Though we moved a lot when I was young, I essentially grew up in the eastern half of the U.S. Which means I grew up knowing that the tides came and went like clockwork, you could always find your way out of the forest by knowing the moss grows on the north side of the tree, and that grass is always green in the summer and brown in the winter.

So it was shocking, when I moved to the Pacific Northwest, to learn that none of these things were true in my new environment. Here the tides are irregular, with the higher tides occurring during the day in winter, and the lower tides during the day in summer. The moss grows ALL OVER the trees -- and (as you see here) is particularly lush in springtime -- and grass -- unless you water it, tends to be brown in the summer and then grow green again in the winter rains.

Encouraged by a friend for whom the book was a life-changer, I am continuing to read Transitions, and I was particularly struck this morning by this passage:

"The force of life's two great developmental shifts fans out over the course of a lifetime: The first involves an end to old dependencies and the establishment of the person as a separate social entity; the second involves movement beyond that separateness to something more complex, to a deeper sense of interrelatedness. The middle third of life is characterized by a mixture of these two influences."

Which means, of course, that a lot of things we worked hard to learn when we were growing up -- as part of the separation process -- we spend our latter years unlearning as we move toward a greater understanding of our connectedness with all that is. And now I'm wondering if the process of unlearning and discarding might not be easier for those of us who have already had the ground beneath our feet shaken and stirred. If those truths we thought of as facts growing up -- simple things, like moss growing on the north side of trees, or more complex things, like "my father loves me and is an honorable man" -- are turned upside down by events in our lives, it becomes easier for us to question the other assumptions of our youth.

Perhaps that explains why someone like my father-in-law, who married and moved shortly after college and has remained in the same town for the last 60 years, persists in sending me ridiculous and occasionally offensive diatribes against the democrats and Obama. (The most recent was a photograph of Jimmy Carter with a blurb underneath saying, "Finally, I won't be the worst president in US history!") To me, whatever mistakes he may have been making, Obama represents an attempt to move toward a more global understanding of unity. But of course the idea of unity would be terribly threatening to anyone who has spent a lifetime establishing a sense of tribalness, and separation.

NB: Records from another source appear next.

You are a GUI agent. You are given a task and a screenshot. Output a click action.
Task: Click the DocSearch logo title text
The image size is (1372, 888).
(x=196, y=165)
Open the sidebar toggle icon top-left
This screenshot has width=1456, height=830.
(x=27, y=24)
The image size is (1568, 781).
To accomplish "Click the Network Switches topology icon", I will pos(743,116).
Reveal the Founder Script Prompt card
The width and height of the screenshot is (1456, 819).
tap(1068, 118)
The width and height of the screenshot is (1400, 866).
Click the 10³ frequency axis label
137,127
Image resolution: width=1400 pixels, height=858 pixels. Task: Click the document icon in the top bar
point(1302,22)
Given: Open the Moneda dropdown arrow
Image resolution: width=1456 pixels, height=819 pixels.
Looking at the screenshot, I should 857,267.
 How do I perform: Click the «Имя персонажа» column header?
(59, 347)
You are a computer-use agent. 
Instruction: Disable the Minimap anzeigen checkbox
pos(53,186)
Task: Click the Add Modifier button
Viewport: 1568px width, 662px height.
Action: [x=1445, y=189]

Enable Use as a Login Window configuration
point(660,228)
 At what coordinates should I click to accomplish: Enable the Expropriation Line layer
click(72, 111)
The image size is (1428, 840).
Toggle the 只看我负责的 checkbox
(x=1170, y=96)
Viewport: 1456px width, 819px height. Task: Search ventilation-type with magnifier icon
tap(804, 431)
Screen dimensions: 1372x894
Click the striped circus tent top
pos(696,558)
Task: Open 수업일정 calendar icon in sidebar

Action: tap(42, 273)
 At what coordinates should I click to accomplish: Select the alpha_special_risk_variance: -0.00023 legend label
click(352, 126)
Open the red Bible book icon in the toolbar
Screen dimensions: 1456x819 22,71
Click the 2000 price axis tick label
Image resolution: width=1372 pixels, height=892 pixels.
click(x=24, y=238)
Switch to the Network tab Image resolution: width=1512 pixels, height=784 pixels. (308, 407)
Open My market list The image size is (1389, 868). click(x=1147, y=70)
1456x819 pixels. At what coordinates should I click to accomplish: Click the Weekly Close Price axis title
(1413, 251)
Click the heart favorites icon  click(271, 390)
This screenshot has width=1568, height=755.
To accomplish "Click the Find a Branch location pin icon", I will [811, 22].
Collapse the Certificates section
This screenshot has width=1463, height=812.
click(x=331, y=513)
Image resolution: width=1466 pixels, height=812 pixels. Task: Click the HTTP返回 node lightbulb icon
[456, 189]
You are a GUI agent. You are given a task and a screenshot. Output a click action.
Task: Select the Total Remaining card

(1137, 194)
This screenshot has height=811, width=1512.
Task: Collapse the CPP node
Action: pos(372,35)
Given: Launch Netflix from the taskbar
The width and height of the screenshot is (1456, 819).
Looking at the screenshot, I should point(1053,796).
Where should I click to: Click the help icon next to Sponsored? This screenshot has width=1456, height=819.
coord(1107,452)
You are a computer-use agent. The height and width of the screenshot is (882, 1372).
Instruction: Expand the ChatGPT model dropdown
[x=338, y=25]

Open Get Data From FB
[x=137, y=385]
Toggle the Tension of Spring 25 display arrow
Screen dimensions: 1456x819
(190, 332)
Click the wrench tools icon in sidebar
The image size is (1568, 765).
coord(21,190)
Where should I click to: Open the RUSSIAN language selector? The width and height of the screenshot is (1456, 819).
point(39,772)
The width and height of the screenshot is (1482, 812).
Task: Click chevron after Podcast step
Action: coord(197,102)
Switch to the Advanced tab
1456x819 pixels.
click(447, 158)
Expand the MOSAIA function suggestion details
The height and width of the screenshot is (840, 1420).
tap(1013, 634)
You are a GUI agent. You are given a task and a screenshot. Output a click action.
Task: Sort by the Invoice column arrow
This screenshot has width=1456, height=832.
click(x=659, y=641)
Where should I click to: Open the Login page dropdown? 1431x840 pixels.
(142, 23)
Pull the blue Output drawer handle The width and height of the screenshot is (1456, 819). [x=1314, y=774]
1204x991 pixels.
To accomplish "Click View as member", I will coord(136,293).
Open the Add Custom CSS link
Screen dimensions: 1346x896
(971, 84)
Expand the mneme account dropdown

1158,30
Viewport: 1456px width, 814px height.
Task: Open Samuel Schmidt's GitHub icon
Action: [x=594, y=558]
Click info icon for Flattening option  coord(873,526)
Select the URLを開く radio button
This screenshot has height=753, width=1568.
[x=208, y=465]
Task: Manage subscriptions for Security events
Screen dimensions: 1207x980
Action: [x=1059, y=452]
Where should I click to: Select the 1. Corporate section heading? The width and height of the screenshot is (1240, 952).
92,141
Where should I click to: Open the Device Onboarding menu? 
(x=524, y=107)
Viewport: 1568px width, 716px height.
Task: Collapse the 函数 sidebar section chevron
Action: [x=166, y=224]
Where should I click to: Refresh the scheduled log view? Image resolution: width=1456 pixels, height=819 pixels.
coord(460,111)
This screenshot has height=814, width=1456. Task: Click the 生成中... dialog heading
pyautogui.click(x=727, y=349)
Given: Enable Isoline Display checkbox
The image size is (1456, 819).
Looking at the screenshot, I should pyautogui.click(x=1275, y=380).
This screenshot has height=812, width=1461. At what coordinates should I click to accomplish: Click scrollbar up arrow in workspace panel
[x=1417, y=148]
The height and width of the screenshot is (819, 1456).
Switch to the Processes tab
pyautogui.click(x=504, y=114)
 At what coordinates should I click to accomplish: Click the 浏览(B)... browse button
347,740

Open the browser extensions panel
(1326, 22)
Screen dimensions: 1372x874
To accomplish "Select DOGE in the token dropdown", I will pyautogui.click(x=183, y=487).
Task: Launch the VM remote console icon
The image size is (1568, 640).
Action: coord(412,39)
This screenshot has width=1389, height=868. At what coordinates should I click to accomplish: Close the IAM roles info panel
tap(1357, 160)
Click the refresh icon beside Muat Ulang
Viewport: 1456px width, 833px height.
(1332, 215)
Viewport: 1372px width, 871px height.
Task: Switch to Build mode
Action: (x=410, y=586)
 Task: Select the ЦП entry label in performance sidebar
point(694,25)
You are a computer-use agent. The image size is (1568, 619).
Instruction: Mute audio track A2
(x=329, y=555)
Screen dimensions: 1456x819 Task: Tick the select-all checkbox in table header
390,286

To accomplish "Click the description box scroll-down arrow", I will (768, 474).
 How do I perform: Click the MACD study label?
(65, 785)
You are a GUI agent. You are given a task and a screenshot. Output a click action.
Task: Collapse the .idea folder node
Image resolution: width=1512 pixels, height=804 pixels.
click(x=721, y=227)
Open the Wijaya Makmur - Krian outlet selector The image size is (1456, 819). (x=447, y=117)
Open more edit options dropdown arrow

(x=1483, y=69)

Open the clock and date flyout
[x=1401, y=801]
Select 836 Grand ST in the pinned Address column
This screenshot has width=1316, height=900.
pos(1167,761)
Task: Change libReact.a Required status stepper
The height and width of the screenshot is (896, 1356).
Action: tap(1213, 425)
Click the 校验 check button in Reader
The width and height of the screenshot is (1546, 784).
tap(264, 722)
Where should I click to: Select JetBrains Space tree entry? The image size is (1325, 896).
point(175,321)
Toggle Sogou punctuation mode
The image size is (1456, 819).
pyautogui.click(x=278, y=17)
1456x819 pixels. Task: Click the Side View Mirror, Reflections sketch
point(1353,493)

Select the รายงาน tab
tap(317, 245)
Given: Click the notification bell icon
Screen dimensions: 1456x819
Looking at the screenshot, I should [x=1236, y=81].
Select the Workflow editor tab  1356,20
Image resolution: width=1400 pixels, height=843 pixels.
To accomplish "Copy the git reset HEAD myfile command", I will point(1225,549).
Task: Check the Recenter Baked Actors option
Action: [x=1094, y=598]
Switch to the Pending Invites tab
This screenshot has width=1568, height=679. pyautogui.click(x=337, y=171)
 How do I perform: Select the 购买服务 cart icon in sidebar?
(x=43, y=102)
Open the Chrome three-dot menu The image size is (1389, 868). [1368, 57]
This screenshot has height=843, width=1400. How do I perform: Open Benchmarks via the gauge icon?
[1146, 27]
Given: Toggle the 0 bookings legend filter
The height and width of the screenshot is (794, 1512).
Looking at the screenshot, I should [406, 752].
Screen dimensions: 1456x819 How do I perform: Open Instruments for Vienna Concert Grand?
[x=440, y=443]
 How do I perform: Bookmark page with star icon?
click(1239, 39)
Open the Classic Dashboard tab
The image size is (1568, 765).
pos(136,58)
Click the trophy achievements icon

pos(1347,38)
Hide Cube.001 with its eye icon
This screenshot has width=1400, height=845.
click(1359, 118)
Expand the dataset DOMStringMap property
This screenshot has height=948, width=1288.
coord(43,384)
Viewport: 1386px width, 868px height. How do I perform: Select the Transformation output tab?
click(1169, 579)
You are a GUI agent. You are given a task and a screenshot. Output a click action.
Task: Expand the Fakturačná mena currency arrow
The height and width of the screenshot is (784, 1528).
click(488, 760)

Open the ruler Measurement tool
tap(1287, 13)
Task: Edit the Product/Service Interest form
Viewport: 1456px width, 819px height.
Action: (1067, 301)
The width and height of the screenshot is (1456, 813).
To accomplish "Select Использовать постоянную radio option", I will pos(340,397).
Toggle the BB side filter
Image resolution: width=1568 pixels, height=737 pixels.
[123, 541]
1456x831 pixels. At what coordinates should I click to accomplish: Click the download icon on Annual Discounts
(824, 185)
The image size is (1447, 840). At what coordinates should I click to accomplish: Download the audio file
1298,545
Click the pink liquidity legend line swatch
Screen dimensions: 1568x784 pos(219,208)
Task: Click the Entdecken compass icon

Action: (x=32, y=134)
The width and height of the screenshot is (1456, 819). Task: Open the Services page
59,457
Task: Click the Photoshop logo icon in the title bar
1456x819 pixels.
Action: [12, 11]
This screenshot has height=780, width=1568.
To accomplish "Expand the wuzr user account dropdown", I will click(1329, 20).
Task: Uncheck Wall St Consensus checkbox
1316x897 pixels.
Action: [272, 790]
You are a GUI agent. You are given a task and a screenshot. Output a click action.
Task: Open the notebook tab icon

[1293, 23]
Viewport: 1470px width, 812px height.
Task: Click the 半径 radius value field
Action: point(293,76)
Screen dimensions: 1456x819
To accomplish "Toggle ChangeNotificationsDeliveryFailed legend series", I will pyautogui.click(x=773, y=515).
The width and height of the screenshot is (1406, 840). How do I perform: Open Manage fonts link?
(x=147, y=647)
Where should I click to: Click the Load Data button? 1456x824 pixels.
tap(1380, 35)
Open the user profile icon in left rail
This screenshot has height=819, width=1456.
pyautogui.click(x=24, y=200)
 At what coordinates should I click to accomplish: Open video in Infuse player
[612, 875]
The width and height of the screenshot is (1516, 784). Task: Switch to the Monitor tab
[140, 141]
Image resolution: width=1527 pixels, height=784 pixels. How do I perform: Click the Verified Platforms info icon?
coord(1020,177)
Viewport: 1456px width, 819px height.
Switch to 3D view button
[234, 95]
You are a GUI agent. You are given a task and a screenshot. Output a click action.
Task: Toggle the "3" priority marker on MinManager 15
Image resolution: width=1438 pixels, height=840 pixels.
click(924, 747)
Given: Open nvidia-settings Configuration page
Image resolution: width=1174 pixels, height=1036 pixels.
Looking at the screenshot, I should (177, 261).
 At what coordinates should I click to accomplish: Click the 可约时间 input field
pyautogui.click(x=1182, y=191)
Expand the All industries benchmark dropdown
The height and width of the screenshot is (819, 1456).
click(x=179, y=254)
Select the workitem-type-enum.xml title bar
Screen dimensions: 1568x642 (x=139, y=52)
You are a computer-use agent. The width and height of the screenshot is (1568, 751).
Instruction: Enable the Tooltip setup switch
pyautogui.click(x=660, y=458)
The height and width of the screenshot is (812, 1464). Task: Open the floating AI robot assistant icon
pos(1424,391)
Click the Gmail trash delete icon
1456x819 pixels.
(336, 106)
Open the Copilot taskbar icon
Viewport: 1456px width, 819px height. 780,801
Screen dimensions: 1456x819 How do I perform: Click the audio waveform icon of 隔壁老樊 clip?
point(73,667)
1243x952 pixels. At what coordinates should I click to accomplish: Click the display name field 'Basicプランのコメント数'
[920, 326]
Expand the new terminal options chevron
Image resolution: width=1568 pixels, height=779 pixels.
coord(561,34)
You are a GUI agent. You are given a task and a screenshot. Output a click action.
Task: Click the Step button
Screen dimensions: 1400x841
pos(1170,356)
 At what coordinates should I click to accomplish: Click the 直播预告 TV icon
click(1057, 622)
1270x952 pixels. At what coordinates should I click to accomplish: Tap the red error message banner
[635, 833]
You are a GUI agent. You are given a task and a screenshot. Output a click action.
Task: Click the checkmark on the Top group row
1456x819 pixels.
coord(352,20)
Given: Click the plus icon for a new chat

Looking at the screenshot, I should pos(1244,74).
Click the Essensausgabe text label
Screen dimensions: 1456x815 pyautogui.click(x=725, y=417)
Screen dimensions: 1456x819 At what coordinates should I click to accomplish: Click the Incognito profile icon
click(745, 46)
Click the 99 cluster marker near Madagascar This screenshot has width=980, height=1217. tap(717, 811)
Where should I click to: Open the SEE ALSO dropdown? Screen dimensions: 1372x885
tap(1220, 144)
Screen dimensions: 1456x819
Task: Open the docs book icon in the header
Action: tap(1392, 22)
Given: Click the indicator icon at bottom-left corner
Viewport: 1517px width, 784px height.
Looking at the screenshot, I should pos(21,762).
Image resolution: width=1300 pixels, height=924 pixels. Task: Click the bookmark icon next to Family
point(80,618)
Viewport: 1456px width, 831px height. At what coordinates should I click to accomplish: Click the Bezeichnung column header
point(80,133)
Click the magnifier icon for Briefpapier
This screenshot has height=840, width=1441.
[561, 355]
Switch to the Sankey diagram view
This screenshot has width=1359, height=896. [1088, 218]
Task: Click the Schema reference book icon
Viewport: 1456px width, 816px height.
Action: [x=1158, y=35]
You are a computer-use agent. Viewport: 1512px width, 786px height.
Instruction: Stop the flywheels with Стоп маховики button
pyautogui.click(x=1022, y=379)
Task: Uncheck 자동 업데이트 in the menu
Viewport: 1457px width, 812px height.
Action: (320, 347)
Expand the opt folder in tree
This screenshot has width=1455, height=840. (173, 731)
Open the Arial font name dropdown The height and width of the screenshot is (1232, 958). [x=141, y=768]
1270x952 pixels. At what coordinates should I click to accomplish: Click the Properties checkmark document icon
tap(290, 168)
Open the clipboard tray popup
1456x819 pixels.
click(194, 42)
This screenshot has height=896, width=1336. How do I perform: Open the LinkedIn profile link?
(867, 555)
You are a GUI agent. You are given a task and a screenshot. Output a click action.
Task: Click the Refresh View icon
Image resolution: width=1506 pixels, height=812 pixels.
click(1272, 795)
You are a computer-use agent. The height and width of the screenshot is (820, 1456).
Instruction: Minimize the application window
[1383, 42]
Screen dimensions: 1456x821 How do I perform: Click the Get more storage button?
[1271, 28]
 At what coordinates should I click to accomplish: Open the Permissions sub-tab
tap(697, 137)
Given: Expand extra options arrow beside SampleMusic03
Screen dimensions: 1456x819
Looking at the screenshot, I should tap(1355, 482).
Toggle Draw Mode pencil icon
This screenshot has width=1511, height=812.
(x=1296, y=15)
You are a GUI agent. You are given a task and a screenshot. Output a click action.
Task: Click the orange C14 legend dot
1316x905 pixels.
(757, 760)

The next step in the book is to look at the event or events surrounding or defining what we think of as the end of childhood, and to examine how those events and the issues around them might be mirrored later on in life as we move back toward unity. Which should be interesting -- and I'm also intrigued by the idea that these two opposing movements are BOTH occurring in that middle third of life: it helps make sense of a lot of the challenges we face in those middle years.

More opportunities to explore and understand -- and it's all good!

PS: Just to clarify: Despite our political differences, my father-in-law loves me dearly and is a truly honorable man; it was my own father whose choices in the latter years of his life turned my world upside down and forced me to question all my childhood assumptions. It was a very difficult time, but I see now -- again -- that it was all good.


Katherine W. said...

Wait, so it's true in some places, that moss actually grows on only the north side of trees?
When I was little I heard that from teachers and books, but I always dismissed it as a faulty old wive's tale.
Shows what I know =P Even now, not quite a quarter of the way through a century of life I suppose I am starting to learn that interrelatedness!

Maureen said...

You, too?

I get those so-called ha-ha's from my own father-in-law. The nicest thing about them is their ability to be deleted.

Glad to know there's a bastion of sanity in the Pacific Northwest!


I'll amen Maureen's note about being "glad to know, etc."!!

The learning and unlearning has been a huge part of my life. I grew up in a teeny town and really thought life was "like that." I thought girls did girl jobs and boys did boy jobs, you know the "that's the way it's supposed to be" idea of learning. I hated all the things my family hated...I could go on but I give thanks a lot for the growth somewhere in my life that has taken me to where I am today in my compassion for others, my strong stand on certain issues that I will voice even in the face of "friendly folks" telling me I'm all wrong - I was taught that "girls listen and learn".....well, apparently I listened really well somewhere in my life and I'm so happy to have unlearned so much and hope that I'm still unlearning and, best of all learning new and wonderful things about people, about this world, this nation, this creation that we live in - wow, you got me goin'!!!